### Task goal
When you reach the line that contains "Image resolution: width=800", give it back exactly along with each line after it to the end of the entries; skip any pictures.

# # #

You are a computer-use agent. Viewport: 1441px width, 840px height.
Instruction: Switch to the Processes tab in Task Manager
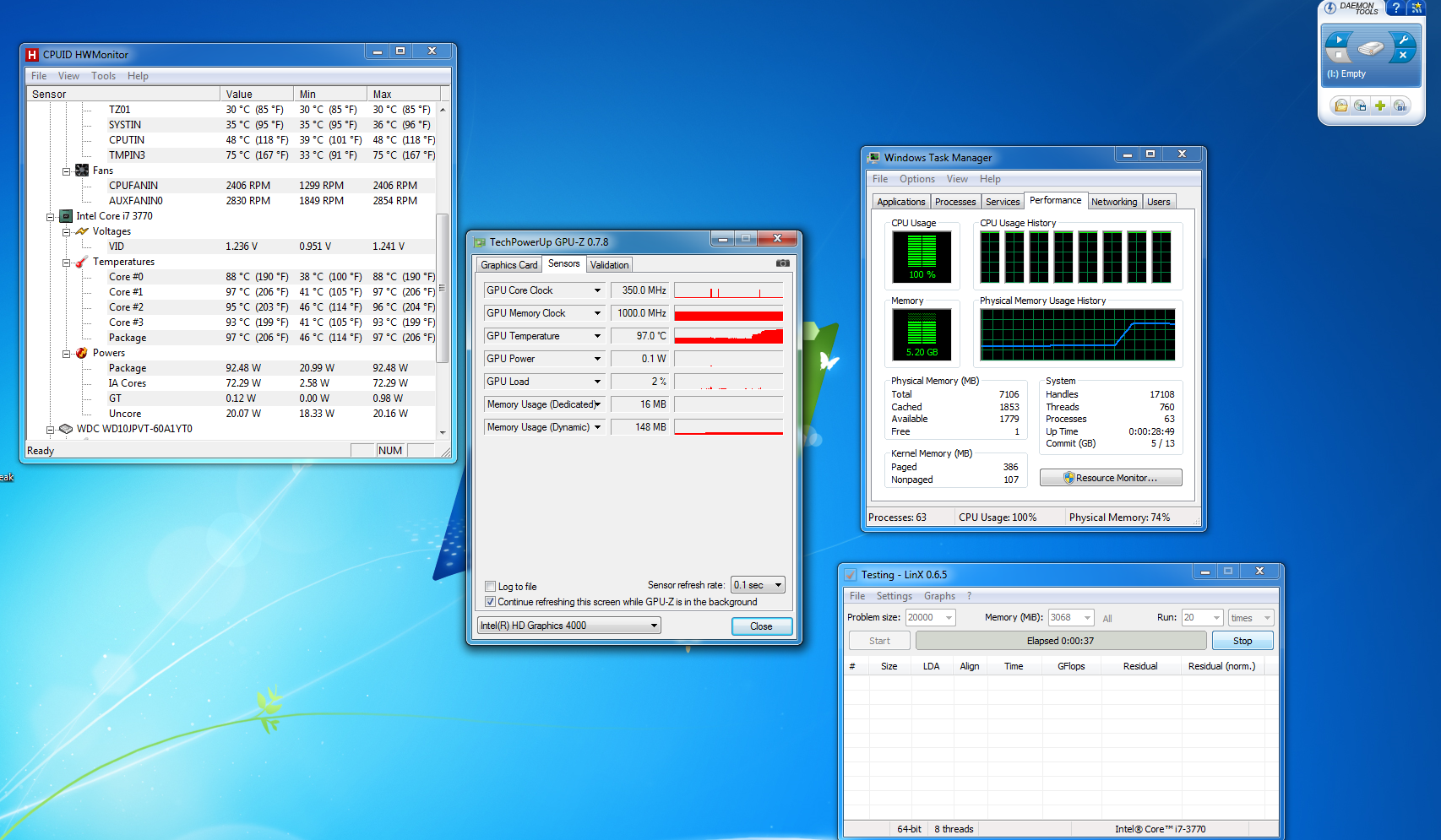point(955,202)
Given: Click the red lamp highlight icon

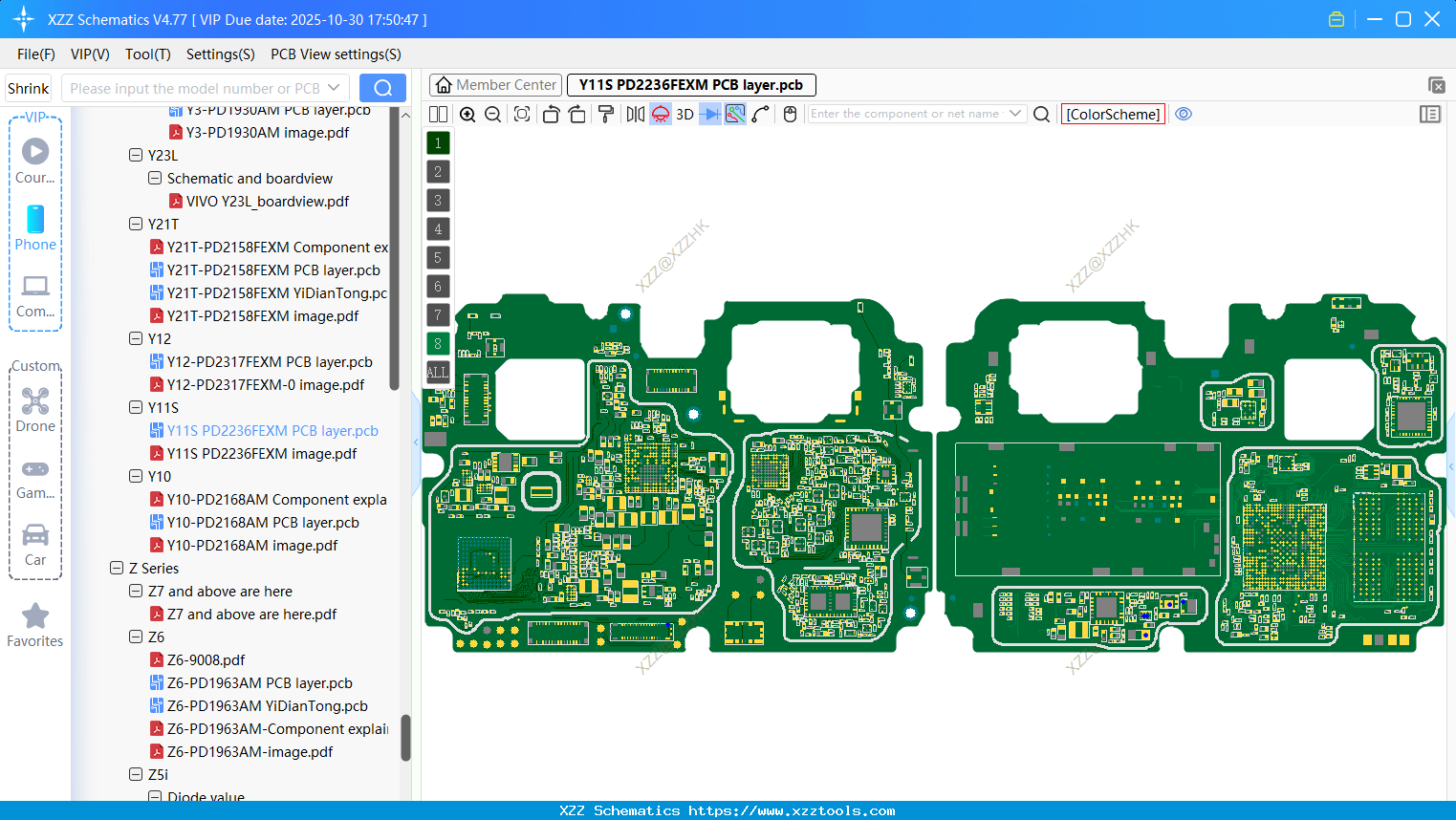Looking at the screenshot, I should point(661,114).
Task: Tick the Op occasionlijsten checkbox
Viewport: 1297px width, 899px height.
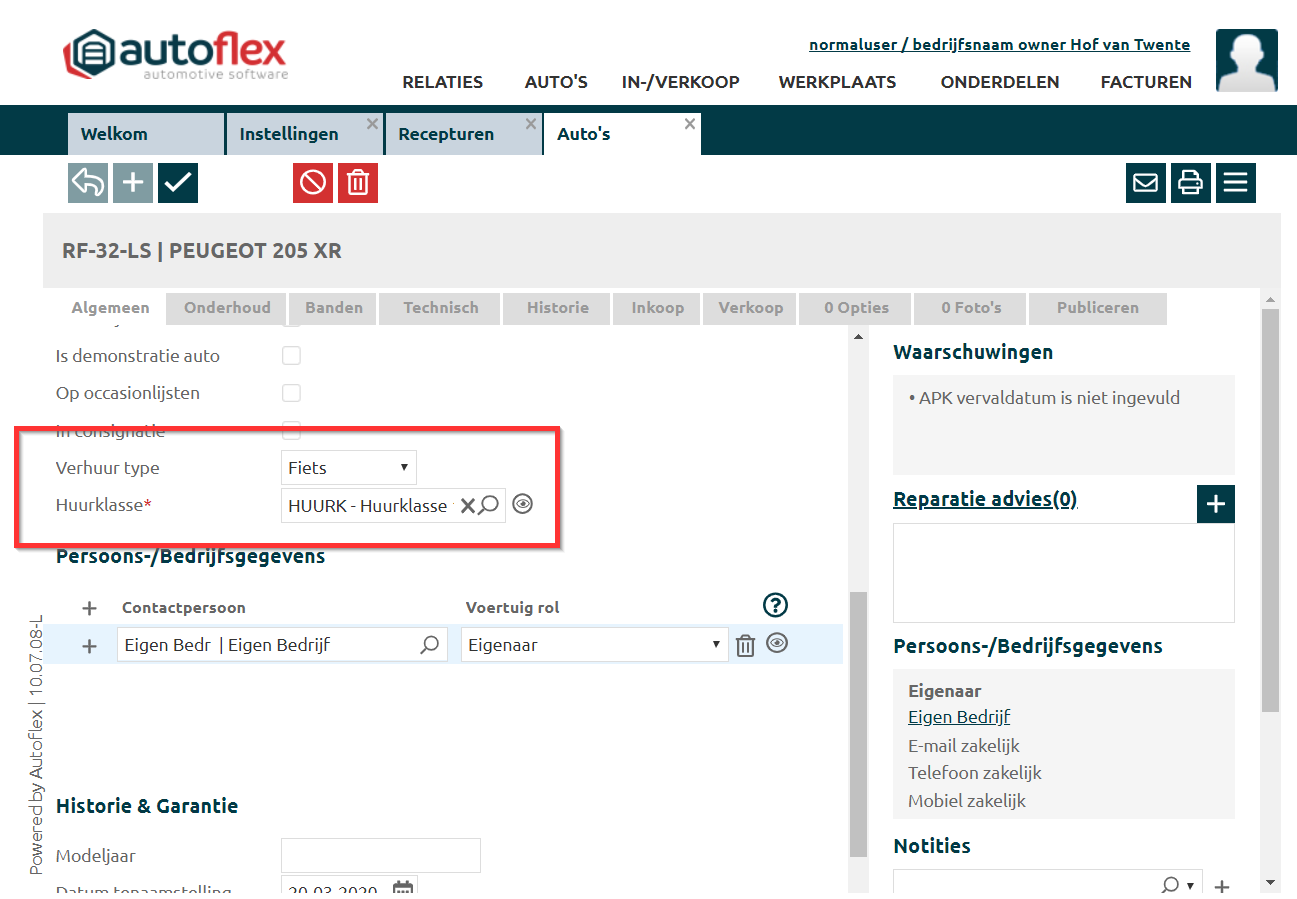Action: pos(291,393)
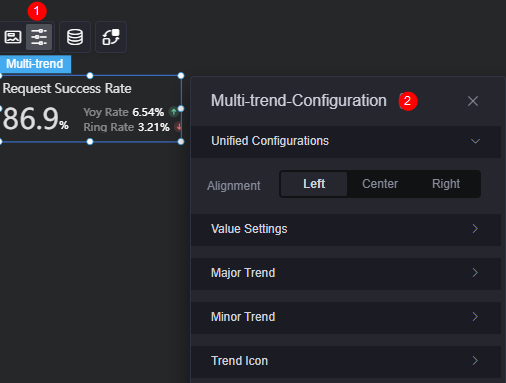The image size is (506, 383).
Task: Set alignment to Left
Action: 314,184
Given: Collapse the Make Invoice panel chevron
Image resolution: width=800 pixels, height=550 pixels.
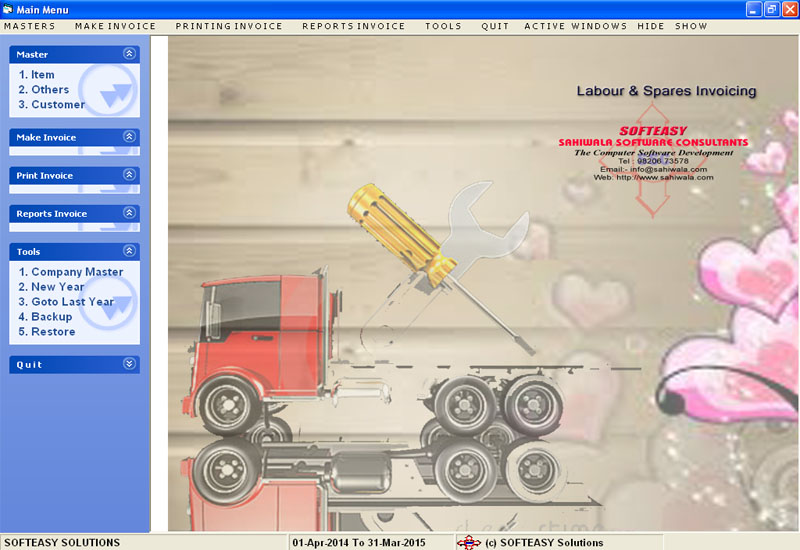Looking at the screenshot, I should (129, 137).
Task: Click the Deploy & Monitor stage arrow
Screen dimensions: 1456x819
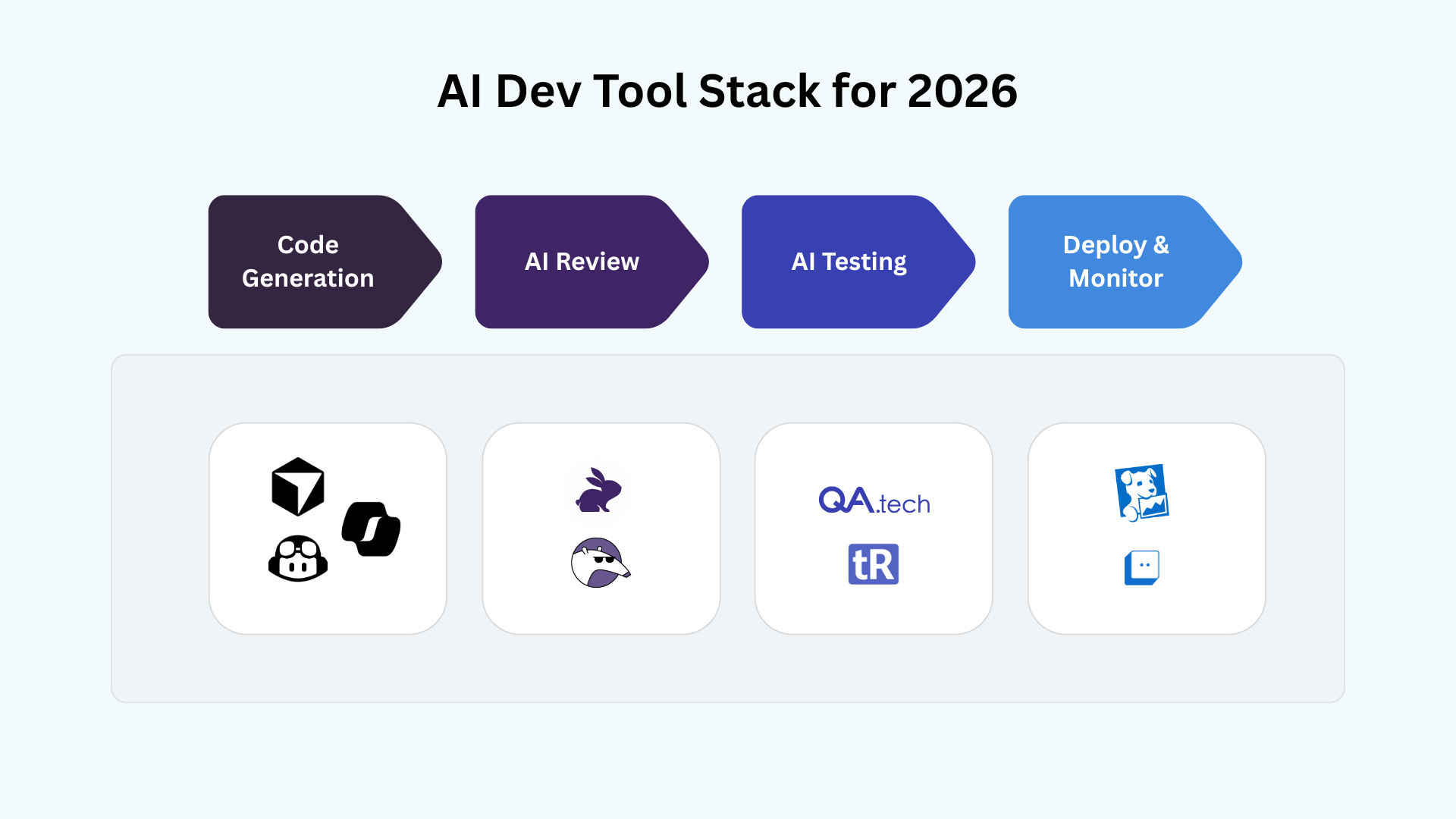Action: pos(1125,262)
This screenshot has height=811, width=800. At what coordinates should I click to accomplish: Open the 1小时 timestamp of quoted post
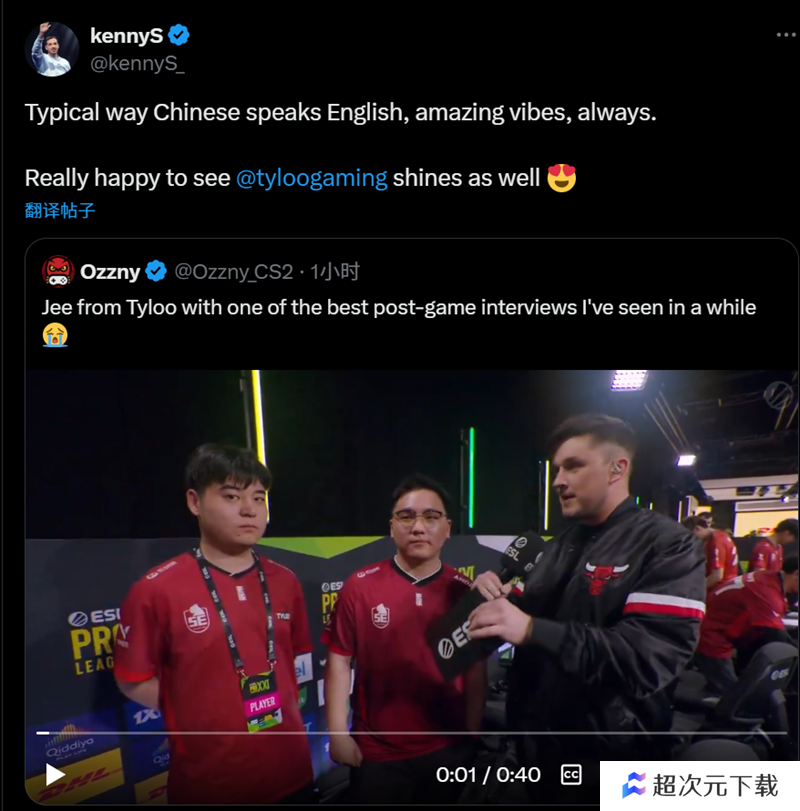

# # #

### Solved problem
Image resolution: width=800 pixels, height=550 pixels.
Looking at the screenshot, I should (129, 137).
Task: Click the Deploy & Monitor stage arrow
Screen dimensions: 1456x819
Action: pos(1125,262)
This screenshot has height=811, width=800. At what coordinates should I click to accomplish: Open the 1小时 timestamp of quoted post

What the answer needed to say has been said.